Forest path Elbsandstein Forester Christian Schmidt (c) ThielPR, Angela Zimmerling
Forester Christian Schmidt


Forest footpath Elbsandstein Försterhündin Aspe (c) ThielPR, Angela Zimmerling
Bitch Aspe

For what comes now is not a path, but forest soil: original, natural, wild. It cracks under my shoes. I’m and into ankle-high blueberry bushes, climb over lying tree trunks and the earth rummaged through by wild boars. Suddenly I have a branch in my face. Two more eyes wouldn’t be bad now. A pair for the floor so as not to trip and a pair so as not to miss the next mark.

Trekking is hiking through impassable terrain

“We’re not going to clean up the forest path,” says Christian Schmidt. This is not an extended hiking trail, but a trekking path. Trekking stands for hiking through impassable terrain. The Forststeig is therefore only recommended to experienced hikers who are sure-footed. But a fellow hiker, who wants to write a book about the new trekking route, reassures me: “I have already walked some stretches of the Forststeig. This one’s the hardest.” The other ways are good to recognize and easier to find. Besides, after the 500th hiker, the ground is firm.

Forest path Elbsandstein (c) ThielPR, Angela Zimmerling
Hike on the forest trail with forester Christian Schmidt in the Bielatal

Forest path Elbsandstein (c) ThielPR, Angela Zimmerling

We walk further and further up a rock plateau through the Hinterer Großen Schaftwald, past birches and large sandstones. Aspen sniffs attentively on the ground. I recognize wild boar tracks on the left side of the slope and on the right side on the forest floor.

Forststeig also means: vantage points on their own

At a vantage point that has no officialist, because he was not cut free, we look through the branches into the Bielatal over to the Czech side. Single rock needles protrude from the dense forest. The sun makes the fresh spring green of maple, beech, birch and rowan shine. In front of us stands a striking rock tower. Below us it goes steeply down the slope at the edge. It’s absolutely quiet here. We have the view to ourselves. “That’s why you do this to yourself,” says the forester. I’m not sure whether he means trekking or his own strenuous forestry work. Whoever lands here enjoys the silence and gets their head free.

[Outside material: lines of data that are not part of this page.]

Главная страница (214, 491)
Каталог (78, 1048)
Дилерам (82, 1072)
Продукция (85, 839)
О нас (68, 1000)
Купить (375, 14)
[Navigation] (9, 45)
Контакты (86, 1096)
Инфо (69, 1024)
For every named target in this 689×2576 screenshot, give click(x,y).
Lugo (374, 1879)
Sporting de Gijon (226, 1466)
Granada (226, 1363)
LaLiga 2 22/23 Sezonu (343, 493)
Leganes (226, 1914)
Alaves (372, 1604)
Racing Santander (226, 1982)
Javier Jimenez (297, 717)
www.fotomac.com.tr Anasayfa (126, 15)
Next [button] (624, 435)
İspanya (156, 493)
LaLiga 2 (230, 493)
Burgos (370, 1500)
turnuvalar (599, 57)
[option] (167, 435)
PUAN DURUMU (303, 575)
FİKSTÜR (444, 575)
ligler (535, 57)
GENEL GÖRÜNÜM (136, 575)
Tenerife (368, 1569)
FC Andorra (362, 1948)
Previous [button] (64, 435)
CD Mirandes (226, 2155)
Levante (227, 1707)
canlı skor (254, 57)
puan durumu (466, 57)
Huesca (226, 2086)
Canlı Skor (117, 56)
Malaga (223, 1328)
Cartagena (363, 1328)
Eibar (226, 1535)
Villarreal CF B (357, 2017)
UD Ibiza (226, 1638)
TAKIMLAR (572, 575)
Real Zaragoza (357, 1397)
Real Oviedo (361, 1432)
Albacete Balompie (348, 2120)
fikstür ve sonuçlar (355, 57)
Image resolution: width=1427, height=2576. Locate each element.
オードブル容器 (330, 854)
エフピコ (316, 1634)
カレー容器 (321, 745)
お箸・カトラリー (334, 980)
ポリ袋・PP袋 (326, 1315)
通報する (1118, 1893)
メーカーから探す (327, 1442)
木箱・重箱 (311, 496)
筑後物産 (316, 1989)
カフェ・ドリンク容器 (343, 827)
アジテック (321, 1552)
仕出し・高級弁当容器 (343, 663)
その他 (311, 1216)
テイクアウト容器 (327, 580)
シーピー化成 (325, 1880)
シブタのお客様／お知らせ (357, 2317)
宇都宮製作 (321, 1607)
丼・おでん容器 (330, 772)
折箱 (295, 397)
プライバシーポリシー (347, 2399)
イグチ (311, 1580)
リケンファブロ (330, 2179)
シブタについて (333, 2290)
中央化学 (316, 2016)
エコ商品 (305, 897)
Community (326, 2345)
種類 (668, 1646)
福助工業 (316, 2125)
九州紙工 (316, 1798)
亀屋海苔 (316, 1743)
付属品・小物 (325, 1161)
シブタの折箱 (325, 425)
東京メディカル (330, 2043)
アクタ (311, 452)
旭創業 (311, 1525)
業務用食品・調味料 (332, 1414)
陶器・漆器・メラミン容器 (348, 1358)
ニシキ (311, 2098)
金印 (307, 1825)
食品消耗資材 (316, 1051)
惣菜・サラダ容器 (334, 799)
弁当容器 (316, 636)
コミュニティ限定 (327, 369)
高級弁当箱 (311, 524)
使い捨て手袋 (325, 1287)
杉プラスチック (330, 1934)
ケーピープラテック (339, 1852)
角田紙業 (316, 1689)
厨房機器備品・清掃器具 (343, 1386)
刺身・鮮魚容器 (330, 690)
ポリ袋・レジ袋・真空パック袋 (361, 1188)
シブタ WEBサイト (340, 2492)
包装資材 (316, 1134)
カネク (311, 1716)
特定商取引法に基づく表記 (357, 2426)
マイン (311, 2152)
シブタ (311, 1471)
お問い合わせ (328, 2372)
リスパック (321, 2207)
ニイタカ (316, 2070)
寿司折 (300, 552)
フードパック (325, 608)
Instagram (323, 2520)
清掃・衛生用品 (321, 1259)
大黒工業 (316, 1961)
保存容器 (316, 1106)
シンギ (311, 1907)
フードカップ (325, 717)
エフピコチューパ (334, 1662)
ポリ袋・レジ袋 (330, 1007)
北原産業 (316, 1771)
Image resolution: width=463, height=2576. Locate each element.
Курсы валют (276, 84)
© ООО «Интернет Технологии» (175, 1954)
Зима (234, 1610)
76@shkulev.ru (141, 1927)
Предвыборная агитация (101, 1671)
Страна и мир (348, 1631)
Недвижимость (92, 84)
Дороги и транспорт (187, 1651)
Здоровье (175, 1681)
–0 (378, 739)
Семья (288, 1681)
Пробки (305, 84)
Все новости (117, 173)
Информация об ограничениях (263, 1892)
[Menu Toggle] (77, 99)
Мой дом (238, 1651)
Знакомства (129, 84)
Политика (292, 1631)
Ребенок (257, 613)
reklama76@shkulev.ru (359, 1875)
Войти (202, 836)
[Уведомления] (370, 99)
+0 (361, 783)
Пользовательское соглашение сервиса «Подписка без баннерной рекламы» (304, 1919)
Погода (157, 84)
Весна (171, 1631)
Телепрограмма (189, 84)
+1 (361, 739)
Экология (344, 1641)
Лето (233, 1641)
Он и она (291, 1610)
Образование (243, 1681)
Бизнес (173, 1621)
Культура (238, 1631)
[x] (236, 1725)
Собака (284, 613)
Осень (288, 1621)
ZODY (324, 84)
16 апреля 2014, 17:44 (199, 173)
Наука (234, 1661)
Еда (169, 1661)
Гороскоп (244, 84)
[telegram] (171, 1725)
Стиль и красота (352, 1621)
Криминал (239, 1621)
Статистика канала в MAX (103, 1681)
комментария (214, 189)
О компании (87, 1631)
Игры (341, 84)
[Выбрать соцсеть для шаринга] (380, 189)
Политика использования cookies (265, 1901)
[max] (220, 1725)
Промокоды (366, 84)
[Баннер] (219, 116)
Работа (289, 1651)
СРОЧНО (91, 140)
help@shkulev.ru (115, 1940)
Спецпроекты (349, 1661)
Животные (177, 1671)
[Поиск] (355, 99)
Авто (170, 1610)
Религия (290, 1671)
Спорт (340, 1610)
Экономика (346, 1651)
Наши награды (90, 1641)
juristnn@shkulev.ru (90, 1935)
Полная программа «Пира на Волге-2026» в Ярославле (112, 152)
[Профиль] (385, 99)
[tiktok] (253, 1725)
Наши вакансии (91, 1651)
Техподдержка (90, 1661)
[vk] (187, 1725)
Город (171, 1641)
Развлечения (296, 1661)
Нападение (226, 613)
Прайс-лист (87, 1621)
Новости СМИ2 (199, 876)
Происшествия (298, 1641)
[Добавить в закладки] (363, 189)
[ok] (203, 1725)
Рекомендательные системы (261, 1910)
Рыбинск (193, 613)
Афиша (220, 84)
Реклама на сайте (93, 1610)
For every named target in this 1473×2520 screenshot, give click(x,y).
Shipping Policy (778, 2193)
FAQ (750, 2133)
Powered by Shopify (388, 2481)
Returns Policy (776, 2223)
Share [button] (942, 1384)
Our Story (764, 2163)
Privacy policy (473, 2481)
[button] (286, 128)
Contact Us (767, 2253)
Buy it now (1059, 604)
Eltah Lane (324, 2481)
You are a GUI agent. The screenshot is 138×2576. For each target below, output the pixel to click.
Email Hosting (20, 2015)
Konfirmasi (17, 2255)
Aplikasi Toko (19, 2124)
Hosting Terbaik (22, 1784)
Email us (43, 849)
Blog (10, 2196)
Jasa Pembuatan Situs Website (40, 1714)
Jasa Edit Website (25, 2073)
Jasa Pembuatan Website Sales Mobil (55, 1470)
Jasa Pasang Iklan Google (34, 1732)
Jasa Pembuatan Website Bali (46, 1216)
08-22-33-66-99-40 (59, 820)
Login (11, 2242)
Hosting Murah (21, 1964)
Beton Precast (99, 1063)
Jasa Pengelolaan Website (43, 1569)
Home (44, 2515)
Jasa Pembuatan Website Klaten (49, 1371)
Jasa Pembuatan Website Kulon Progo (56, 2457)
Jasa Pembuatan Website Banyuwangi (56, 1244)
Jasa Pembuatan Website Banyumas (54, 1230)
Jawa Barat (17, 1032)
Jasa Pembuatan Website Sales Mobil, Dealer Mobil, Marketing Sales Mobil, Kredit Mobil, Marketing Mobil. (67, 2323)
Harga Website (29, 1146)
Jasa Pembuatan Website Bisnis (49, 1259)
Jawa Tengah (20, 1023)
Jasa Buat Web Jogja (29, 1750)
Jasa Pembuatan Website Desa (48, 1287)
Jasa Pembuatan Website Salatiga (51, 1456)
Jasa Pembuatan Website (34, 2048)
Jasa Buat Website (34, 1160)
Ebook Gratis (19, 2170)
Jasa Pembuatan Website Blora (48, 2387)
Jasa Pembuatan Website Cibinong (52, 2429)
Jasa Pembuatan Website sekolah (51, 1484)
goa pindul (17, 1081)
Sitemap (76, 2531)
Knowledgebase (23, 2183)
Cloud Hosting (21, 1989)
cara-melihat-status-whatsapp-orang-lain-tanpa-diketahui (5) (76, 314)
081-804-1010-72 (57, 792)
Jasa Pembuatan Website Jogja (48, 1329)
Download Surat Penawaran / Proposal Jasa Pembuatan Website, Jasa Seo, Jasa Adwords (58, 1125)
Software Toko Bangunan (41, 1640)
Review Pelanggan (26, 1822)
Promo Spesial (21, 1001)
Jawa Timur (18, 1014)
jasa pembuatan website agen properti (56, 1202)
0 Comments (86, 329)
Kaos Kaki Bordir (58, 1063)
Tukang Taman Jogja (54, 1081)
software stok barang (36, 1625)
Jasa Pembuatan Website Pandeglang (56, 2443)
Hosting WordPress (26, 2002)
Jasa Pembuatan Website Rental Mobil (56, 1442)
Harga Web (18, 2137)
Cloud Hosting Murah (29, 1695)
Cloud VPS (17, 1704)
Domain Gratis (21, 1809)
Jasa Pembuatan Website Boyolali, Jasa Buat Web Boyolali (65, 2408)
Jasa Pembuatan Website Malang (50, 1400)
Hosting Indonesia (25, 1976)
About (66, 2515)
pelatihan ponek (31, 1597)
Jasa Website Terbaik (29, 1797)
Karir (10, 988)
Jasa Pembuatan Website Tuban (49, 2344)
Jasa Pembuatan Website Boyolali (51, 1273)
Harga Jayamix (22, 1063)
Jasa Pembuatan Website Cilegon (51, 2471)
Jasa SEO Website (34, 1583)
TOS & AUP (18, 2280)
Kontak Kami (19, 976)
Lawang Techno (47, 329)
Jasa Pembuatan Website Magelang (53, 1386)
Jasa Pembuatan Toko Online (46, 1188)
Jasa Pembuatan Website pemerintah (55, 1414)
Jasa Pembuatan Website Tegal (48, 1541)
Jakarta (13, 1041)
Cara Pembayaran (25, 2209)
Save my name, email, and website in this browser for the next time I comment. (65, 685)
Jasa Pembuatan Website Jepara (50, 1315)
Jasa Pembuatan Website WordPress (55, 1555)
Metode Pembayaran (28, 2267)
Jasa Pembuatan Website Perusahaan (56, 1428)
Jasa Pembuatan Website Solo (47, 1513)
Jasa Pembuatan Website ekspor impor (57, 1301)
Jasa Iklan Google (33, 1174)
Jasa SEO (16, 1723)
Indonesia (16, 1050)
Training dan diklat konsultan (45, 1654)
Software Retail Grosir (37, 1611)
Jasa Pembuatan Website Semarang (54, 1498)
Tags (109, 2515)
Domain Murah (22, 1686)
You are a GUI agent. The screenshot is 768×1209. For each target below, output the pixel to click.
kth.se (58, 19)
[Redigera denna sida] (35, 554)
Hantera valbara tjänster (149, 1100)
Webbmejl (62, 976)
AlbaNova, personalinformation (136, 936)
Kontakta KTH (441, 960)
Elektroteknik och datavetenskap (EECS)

Forest footpath Elbsandstein View of Ostrov (c) ThielPR, Angela Zimmerling
Viewpoint border plate on Ostrov

We meet the first hikers at the border plate, a vantage point that can also be reached via easy hiking trails. From here we can see Ostrov, a small town in the Czech Republic, through which the second stage of the forest trail leads. Climbing rocks lie in front of us: the big and the small border tower, the border needle, also the watchful forester we see well. The region on both sides of the Biela is known for its numerous climbing rocks, around 250 peaks can be climbed here.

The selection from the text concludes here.